Nicolas Retsinas, assistant secretary for housing at HUD, has slammed the door on the practice of overages on FHA mortgages.
Saying he was striking a blow for fair lending, he has sent a letter to lenders saying that discriminatory charges would not be tolerated on loans insured by the Federal Housing Administration, which is part of the Department of Housing and Urban Development.
Overages occur when lenders charge above-market rates or fees to some customers. They are believed by regulators to be more common in low-income and minority areas.
The practice has long been tolerated and even encouraged by some lenders, who often pay extra commissions to loan officers who originate such loans.
More recently, however, the practice has come under fire. Both the Federal Reserve Board and the Office of the Comptroller of the Currency have warned lenders about abuses, especially involving bias. Huntington Mortgage Co., Columbus, Ohio, dropped overages this summer, and sources said the move was in response to a strong warning from the Comptroller's office.
Since then, a number of other institutions have discontinued overages, the most prominent being Banc One Mortgage, Indianapolis, and BancBoston Mortgage Corp., Jacksonville, Fla.
The issue was also the subject of extensive debate at the annual conference of the Mortgage Bankers Association in Boston last week.
Until the recent policy changes, some 43% of all lenders allowed overcharges, according to Carl D. Jacobs Associates, a consulting firm based in Woodland Hills, Calif.
Mr. Retsinas, who is also the federal housing commissioner, acknowledged in his letter that lenders were beginning to grapple with "the potentially discriminatory impact of certain widely accepted business practices" and added that "FHA has a special responsibility to lead in these efforts," according to Dow Jones.

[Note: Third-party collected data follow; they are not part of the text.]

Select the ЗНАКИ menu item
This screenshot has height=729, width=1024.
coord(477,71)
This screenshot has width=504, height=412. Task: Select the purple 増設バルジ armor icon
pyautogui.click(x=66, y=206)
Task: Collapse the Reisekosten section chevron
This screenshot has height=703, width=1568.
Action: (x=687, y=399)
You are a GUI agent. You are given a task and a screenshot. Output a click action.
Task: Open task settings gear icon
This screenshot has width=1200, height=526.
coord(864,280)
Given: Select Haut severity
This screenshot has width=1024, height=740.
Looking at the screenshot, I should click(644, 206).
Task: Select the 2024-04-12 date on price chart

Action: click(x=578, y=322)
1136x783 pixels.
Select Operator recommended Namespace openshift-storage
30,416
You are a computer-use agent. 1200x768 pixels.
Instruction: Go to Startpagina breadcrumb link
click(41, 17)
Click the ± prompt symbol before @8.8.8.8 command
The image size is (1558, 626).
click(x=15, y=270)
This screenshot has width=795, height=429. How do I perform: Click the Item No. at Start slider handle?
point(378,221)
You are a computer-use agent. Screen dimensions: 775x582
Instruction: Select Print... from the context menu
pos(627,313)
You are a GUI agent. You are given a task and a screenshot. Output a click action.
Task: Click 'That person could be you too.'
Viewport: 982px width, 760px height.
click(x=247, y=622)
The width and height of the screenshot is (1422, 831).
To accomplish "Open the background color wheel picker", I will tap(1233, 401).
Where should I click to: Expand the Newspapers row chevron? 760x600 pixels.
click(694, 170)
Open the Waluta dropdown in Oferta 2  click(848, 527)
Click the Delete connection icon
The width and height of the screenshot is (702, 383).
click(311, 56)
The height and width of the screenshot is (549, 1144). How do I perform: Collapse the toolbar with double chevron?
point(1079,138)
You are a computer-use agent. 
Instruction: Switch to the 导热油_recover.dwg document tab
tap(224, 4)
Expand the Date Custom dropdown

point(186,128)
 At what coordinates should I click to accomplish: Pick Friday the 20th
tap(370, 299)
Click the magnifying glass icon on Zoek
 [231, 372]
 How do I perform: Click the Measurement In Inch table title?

While Mr. Retsinas did not go as far as to mandate an end to overages on FHA loans, his strong stance will make it very risky for lenders to continue the practice. FHA loans account for about 12% of the mortgage market
A Fannie Mae spokesman said the secondary-market giant does not regulate pricing by lenders on the conventional loans it buys.
In his letter to mortgage lenders, Mr. Retsinas said the Fair Housing Act and Equal Credit Opportunity Act may be applied to overages. He took the hard-line that anytime a loan officer is permitted discretion in setting prices, disparate treatment that violates the law may occur.
"For example, a lender may charge overages to borrowers of a particular race more often or in larger amounts than borrowers of another race in similar circumstances," Mr. Retsinas said. He added that a violation "will be found if there is no legitimate, nondiscriminatory reason for more frequent and/or higher overages charged to borrowers of a particular race."